• [OBJECTIVE]:
Scale the listing from the line with "视频中心 (418, 300)" up to and including the line with "四川长虹润天能源科技有限公司 (153, 438)", and no other lines. Write out each of those lines in full, text unchanged, with every answer coordinate multiplied by 0.8 and rounded to a whole number, halves rounded up.

• [MATERIAL SHOWN]:
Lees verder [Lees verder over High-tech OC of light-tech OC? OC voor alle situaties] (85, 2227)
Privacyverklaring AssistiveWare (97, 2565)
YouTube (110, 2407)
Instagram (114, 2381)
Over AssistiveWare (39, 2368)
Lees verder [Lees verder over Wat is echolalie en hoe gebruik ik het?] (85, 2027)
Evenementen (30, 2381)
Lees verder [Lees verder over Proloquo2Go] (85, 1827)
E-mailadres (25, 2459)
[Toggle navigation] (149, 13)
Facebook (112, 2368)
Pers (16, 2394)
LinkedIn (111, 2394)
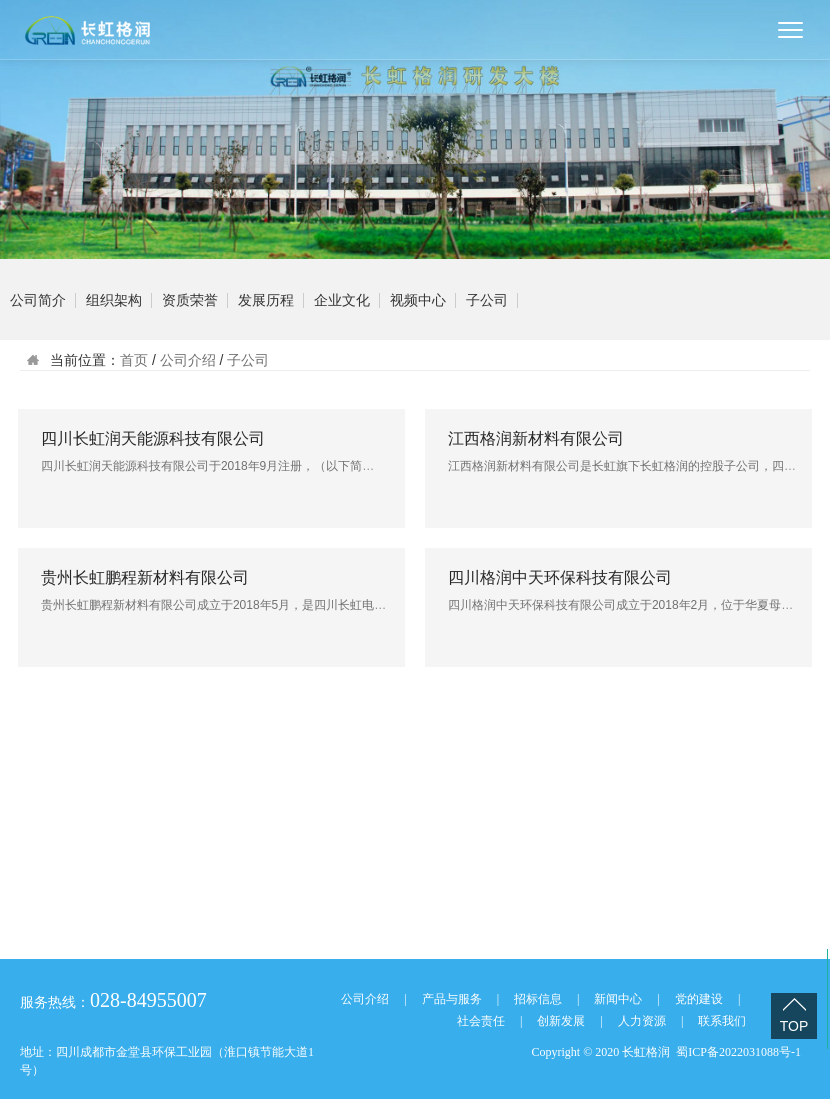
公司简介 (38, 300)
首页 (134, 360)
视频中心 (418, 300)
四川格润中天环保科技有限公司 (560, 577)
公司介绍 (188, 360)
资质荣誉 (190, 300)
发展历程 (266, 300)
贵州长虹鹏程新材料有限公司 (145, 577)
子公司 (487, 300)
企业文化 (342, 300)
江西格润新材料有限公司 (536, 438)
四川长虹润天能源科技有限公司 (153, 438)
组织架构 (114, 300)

* * *

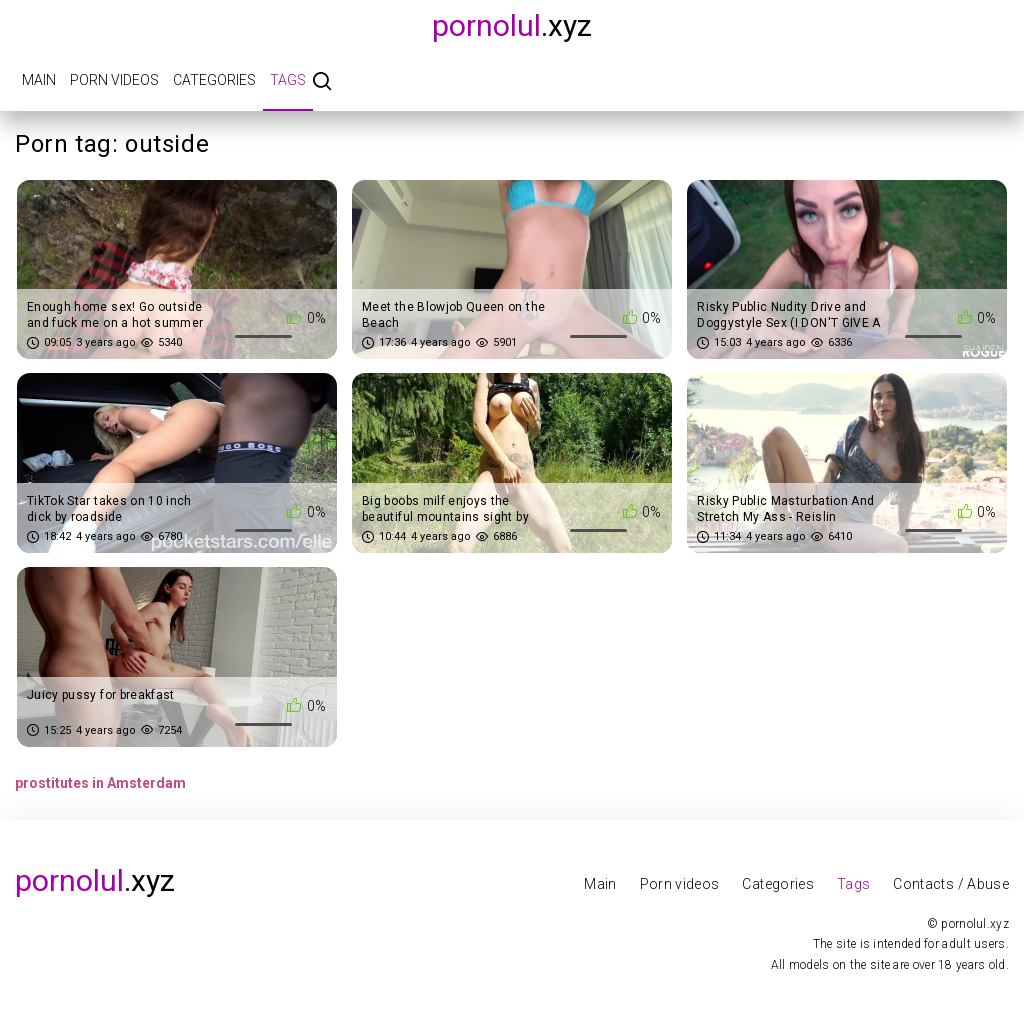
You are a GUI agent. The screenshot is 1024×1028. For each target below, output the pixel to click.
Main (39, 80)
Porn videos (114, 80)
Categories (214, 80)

• [EXPECTED OUTPUT]:
视频中心 (334, 240)
四川格润中天环保科技有限公司 (448, 462)
公司介绍 (150, 288)
资质荣誉 (152, 240)
发展历程 (213, 240)
贵州长虹鹏程新材料有限公司 (116, 462)
子公司 (390, 240)
企业文化 (274, 240)
江西格润新材料有限公司 (429, 350)
四川长虹润天能源科技有限公司 (122, 350)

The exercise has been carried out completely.